The film is narrated by ‘O’ (Blake Lively), who makes a special effort to warn us from the outset, “Just because I’m telling you this doesn’t mean I’m alive at the end.” She is one part of a ménage à trois with the two most successful pot growers in California: Chon (Taylor Kitsch) a hardened Iraq veteran, and business graduate and botanist Ben (Aaron Johnson). Together they live an idyllic and carefree lifestyle, that is, until their product catches the attention of the Baja Cartel, headed by the maternal yet equally ruthless Elena (Salma Hayek), and her menacing enforcer Lado (Benicio Del Toro). When Chon and Ben decline the Cartel’s offer, ‘O’ is kidnapped and the two Californian men wage a war to get their girl back.
For the most part Savages is an entertaining film, and throughout its 129 minute running time never feels as if it as outstays its welcome. That said, it is a film from which derives a feeling of indifference. It is neither a great film nor is it a bad film. It is well directed and performed, but nevertheless struggles to strike you as anything remarkable. The narrative’s twists and turns as characters scheme with and against one another are generally underplayed, thwarting the audience’s immersion, and it is never the roller coaster ride that it seemingly believes itself to be. Rather than creating a world of genuine distrust and paranoia, it instead creates a world which is trying to be that world.

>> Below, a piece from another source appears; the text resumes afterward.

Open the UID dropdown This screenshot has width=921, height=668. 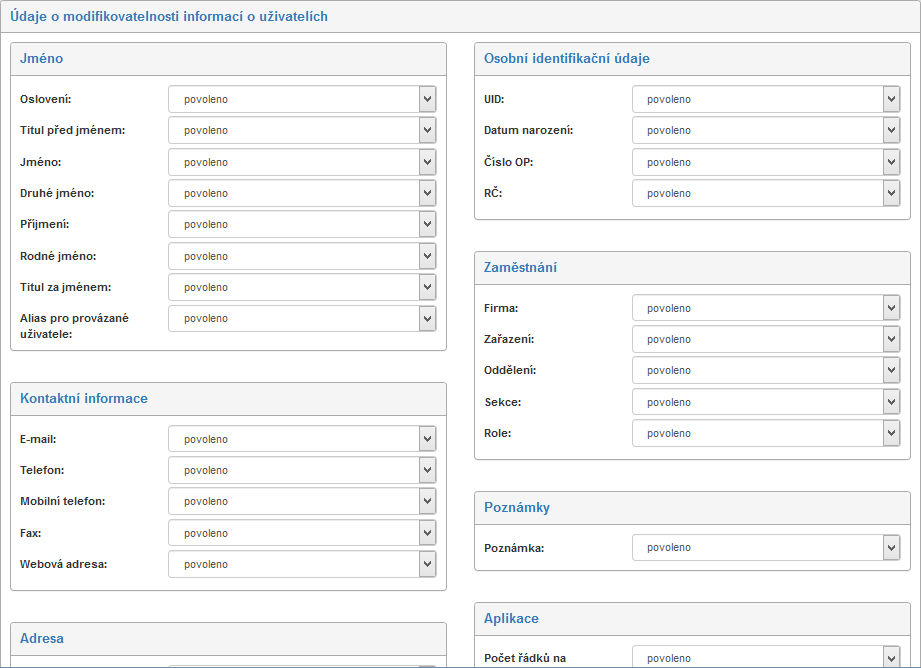click(x=766, y=99)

Stone has always been a filmmaker with a visual flare for narrative storytelling, and it would be bad enough if it was only at times that Savages’ cinematography was unnecessarily stylised, but what makes this all the more startling is Stone’s use of Brahms’ Symphony number one in at least two sequences. It provides them with a surreal and hallucinatory quality. Whilst this was effective in Natural Born Killers, here it feels forced, perhaps because the director uses these moments as brief interludes that don’t fit tonally with the rest of the film.
It is through the relationships between Chon and Ben, Elena and ‘O’ that the film gains its sense of gravity. In fact Savages is a film not of performances but rather of characters and how they interact with one another. The hardened Iraq veteran Chon is the one who does the dirty work, whilst Ben remains the business mind, taking trips around the world to help those less fortunate. In one scene he tells Chon, “I didn’t get into the drug business to kill people.” Stone effectively presents the conflict of the individual willing to compromise his morality, versus the reluctant individual. Through this relationship the director explores Ben’s descent into violence and immorality, arguing that once you cross the moral line, it is the beginning of an inevitable downward spiral no matter how small the initial crime. Meanwhile Elena and her captive ‘O’, form an interesting bond, a revelation I will not spoil by revealing here.
Credit should go to the characters, which are as the film’s title suggests all ‘Savages.’ Despite this, they remain an interesting and entertaining ensemble. Benicio Del Toro is wonderfully menacing and evil, whilst Hayek compromises perfectly the maternal elements of her character with those of the ruthless Cartel leader. Meanwhile John Travolta who plays corrupt DEA Agent Dennis and master manipulator, gives the film, along with Del Toro, its sense of humour, something the film is heavily lacking. A little more humour and comedy would have gone a long way in making this film somewhat of a more memorable and involving experience.